## Required work
Format each line of the listing as a string in a JSON list, one string per line, with blank lines omitted.

## Material provided
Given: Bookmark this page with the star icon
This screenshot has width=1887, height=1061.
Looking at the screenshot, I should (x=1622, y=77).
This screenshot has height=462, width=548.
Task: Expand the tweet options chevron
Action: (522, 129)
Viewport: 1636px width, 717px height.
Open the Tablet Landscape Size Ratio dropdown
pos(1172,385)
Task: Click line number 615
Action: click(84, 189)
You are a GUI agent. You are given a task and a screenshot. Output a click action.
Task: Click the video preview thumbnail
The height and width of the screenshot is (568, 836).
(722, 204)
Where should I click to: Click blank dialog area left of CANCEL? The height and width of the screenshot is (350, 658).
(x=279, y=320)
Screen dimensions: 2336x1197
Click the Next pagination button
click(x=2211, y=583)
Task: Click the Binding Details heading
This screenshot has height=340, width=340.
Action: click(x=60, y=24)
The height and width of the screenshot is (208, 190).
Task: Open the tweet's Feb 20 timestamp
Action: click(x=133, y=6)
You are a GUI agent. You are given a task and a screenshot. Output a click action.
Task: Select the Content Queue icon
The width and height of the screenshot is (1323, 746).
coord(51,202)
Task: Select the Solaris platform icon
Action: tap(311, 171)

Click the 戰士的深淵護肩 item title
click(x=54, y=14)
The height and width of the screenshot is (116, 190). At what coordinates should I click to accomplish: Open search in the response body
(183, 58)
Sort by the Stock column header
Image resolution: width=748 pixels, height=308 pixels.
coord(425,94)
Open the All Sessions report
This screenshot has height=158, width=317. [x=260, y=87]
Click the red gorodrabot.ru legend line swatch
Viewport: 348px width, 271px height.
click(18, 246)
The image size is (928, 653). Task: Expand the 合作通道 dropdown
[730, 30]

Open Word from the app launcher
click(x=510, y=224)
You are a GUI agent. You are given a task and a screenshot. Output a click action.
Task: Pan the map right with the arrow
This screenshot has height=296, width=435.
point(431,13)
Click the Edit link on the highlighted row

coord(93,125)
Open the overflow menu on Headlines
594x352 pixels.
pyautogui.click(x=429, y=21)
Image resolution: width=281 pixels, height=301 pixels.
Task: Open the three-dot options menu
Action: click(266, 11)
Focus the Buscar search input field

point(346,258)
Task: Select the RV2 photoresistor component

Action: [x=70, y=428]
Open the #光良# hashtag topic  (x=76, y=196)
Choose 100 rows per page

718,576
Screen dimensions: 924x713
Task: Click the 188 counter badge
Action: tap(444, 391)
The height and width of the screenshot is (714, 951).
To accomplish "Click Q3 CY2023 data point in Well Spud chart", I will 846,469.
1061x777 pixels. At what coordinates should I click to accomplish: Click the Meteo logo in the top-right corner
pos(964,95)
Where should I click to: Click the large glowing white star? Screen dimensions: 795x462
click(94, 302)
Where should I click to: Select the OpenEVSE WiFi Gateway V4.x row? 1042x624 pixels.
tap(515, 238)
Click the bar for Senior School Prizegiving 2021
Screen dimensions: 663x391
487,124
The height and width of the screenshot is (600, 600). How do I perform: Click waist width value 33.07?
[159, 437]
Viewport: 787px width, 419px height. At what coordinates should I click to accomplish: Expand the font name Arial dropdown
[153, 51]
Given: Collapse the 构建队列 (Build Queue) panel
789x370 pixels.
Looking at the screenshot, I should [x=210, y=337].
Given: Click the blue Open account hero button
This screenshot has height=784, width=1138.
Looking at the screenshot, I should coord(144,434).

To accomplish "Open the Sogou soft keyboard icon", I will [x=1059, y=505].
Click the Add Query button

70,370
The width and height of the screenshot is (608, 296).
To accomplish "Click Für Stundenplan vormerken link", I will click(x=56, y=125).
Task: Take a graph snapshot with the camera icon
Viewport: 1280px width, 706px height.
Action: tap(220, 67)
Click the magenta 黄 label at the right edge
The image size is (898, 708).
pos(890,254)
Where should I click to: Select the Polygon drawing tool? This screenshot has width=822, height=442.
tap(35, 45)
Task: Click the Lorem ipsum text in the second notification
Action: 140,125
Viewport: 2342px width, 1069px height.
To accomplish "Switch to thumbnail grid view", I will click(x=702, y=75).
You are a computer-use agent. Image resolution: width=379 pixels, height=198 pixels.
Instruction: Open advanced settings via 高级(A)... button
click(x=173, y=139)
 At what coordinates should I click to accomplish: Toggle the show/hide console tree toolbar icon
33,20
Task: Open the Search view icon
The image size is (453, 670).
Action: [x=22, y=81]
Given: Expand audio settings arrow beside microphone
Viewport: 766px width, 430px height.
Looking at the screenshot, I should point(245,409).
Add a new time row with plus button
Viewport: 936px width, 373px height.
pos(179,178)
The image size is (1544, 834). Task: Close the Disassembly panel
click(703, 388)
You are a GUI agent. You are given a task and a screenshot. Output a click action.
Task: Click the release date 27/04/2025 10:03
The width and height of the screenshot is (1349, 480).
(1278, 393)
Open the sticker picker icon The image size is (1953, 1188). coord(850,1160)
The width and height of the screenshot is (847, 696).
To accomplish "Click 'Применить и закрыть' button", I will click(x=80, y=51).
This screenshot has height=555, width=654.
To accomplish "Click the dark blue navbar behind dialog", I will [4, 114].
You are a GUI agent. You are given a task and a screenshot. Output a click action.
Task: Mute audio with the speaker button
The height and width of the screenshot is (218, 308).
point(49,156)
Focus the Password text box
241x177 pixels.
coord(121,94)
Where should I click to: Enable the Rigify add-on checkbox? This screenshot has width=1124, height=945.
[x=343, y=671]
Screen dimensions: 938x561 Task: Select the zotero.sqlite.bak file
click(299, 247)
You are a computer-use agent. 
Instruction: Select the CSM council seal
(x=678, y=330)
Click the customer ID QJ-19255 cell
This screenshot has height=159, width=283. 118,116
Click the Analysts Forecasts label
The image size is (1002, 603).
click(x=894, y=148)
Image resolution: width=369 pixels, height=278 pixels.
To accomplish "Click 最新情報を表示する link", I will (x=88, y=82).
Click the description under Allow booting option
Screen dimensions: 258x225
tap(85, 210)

## Exercise result
[
  "Given: Bookmark this page with the star icon",
  "This screenshot has width=1887, height=1061.",
  "Looking at the screenshot, I should (x=1622, y=77).",
  "This screenshot has height=462, width=548.",
  "Task: Expand the tweet options chevron",
  "Action: (522, 129)",
  "Viewport: 1636px width, 717px height.",
  "Open the Tablet Landscape Size Ratio dropdown",
  "pos(1172,385)",
  "Task: Click line number 615",
  "Action: click(84, 189)",
  "You are a GUI agent. You are given a task and a screenshot. Output a click action.",
  "Task: Click the video preview thumbnail",
  "The height and width of the screenshot is (568, 836).",
  "(722, 204)",
  "Where should I click to: Click blank dialog area left of CANCEL? The height and width of the screenshot is (350, 658).",
  "(x=279, y=320)",
  "Screen dimensions: 2336x1197",
  "Click the Next pagination button",
  "click(x=2211, y=583)",
  "Task: Click the Binding Details heading",
  "This screenshot has height=340, width=340.",
  "Action: click(x=60, y=24)",
  "The height and width of the screenshot is (208, 190).",
  "Task: Open the tweet's Feb 20 timestamp",
  "Action: click(x=133, y=6)",
  "You are a GUI agent. You are given a task and a screenshot. Output a click action.",
  "Task: Select the Content Queue icon",
  "The width and height of the screenshot is (1323, 746).",
  "coord(51,202)",
  "Task: Select the Solaris platform icon",
  "Action: tap(311, 171)",
  "Click the 戰士的深淵護肩 item title",
  "click(x=54, y=14)",
  "The height and width of the screenshot is (116, 190). At what coordinates should I click to accomplish: Open search in the response body",
  "(183, 58)",
  "Sort by the Stock column header",
  "Image resolution: width=748 pixels, height=308 pixels.",
  "coord(425,94)",
  "Open the All Sessions report",
  "This screenshot has height=158, width=317. [x=260, y=87]",
  "Click the red gorodrabot.ru legend line swatch",
  "Viewport: 348px width, 271px height.",
  "click(18, 246)",
  "The image size is (928, 653). Task: Expand the 合作通道 dropdown",
  "[730, 30]",
  "Open Word from the app launcher",
  "click(x=510, y=224)",
  "You are a GUI agent. You are given a task and a screenshot. Output a click action.",
  "Task: Pan the map right with the arrow",
  "This screenshot has height=296, width=435.",
  "point(431,13)",
  "Click the Edit link on the highlighted row",
  "coord(93,125)",
  "Open the overflow menu on Headlines",
  "594x352 pixels.",
  "pyautogui.click(x=429, y=21)",
  "Image resolution: width=281 pixels, height=301 pixels.",
  "Task: Open the three-dot options menu",
  "Action: click(266, 11)",
  "Focus the Buscar search input field",
  "point(346,258)",
  "Task: Select the RV2 photoresistor component",
  "Action: [x=70, y=428]",
  "Open the #光良# hashtag topic  (x=76, y=196)",
  "Choose 100 rows per page",
  "718,576",
  "Screen dimensions: 924x713",
  "Task: Click the 188 counter badge",
  "Action: tap(444, 391)",
  "The height and width of the screenshot is (714, 951).",
  "To accomplish \"Click Q3 CY2023 data point in Well Spud chart\", I will 846,469.",
  "1061x777 pixels. At what coordinates should I click to accomplish: Click the Meteo logo in the top-right corner",
  "pos(964,95)",
  "Where should I click to: Click the large glowing white star? Screen dimensions: 795x462",
  "click(94, 302)",
  "Where should I click to: Select the OpenEVSE WiFi Gateway V4.x row? 1042x624 pixels.",
  "tap(515, 238)",
  "Click the bar for Senior School Prizegiving 2021",
  "Screen dimensions: 663x391",
  "487,124",
  "The height and width of the screenshot is (600, 600). How do I perform: Click waist width value 33.07?",
  "[159, 437]",
  "Viewport: 787px width, 419px height. At what coordinates should I click to accomplish: Expand the font name Arial dropdown",
  "[153, 51]",
  "Given: Collapse the 构建队列 (Build Queue) panel",
  "789x370 pixels.",
  "Looking at the screenshot, I should [x=210, y=337].",
  "Given: Click the blue Open account hero button",
  "This screenshot has height=784, width=1138.",
  "Looking at the screenshot, I should coord(144,434).",
  "To accomplish \"Open the Sogou soft keyboard icon\", I will [x=1059, y=505].",
  "Click the Add Query button",
  "70,370",
  "The width and height of the screenshot is (608, 296).",
  "To accomplish \"Click Für Stundenplan vormerken link\", I will click(x=56, y=125).",
  "Task: Take a graph snapshot with the camera icon",
  "Viewport: 1280px width, 706px height.",
  "Action: tap(220, 67)",
  "Click the magenta 黄 label at the right edge",
  "The image size is (898, 708).",
  "pos(890,254)",
  "Where should I click to: Select the Polygon drawing tool? This screenshot has width=822, height=442.",
  "tap(35, 45)",
  "Task: Click the Lorem ipsum text in the second notification",
  "Action: 140,125",
  "Viewport: 2342px width, 1069px height.",
  "To accomplish \"Switch to thumbnail grid view\", I will click(x=702, y=75).",
  "You are a computer-use agent. Image resolution: width=379 pixels, height=198 pixels.",
  "Instruction: Open advanced settings via 高级(A)... button",
  "click(x=173, y=139)",
  " At what coordinates should I click to accomplish: Toggle the show/hide console tree toolbar icon",
  "33,20",
  "Task: Open the Search view icon",
  "The image size is (453, 670).",
  "Action: [x=22, y=81]",
  "Given: Expand audio settings arrow beside microphone",
  "Viewport: 766px width, 430px height.",
  "Looking at the screenshot, I should point(245,409).",
  "Add a new time row with plus button",
  "Viewport: 936px width, 373px height.",
  "pos(179,178)",
  "The image size is (1544, 834). Task: Close the Disassembly panel",
  "click(703, 388)",
  "You are a GUI agent. You are given a task and a screenshot. Output a click action.",
  "Task: Click the release date 27/04/2025 10:03",
  "The width and height of the screenshot is (1349, 480).",
  "(1278, 393)",
  "Open the sticker picker icon The image size is (1953, 1188). coord(850,1160)",
  "The width and height of the screenshot is (847, 696).",
  "To accomplish \"Click 'Применить и закрыть' button\", I will click(x=80, y=51).",
  "This screenshot has height=555, width=654.",
  "To accomplish \"Click the dark blue navbar behind dialog\", I will [4, 114].",
  "You are a GUI agent. You are given a task and a screenshot. Output a click action.",
  "Task: Mute audio with the speaker button",
  "The height and width of the screenshot is (218, 308).",
  "point(49,156)",
  "Focus the Password text box",
  "241x177 pixels.",
  "coord(121,94)",
  "Where should I click to: Enable the Rigify add-on checkbox? This screenshot has width=1124, height=945.",
  "[x=343, y=671]",
  "Screen dimensions: 938x561 Task: Select the zotero.sqlite.bak file",
  "click(299, 247)",
  "You are a computer-use agent. ",
  "Instruction: Select the CSM council seal",
  "(x=678, y=330)",
  "Click the customer ID QJ-19255 cell",
  "This screenshot has height=159, width=283. 118,116",
  "Click the Analysts Forecasts label",
  "The image size is (1002, 603).",
  "click(x=894, y=148)",
  "Image resolution: width=369 pixels, height=278 pixels.",
  "To accomplish \"Click 最新情報を表示する link\", I will (x=88, y=82).",
  "Click the description under Allow booting option",
  "Screen dimensions: 258x225",
  "tap(85, 210)"
]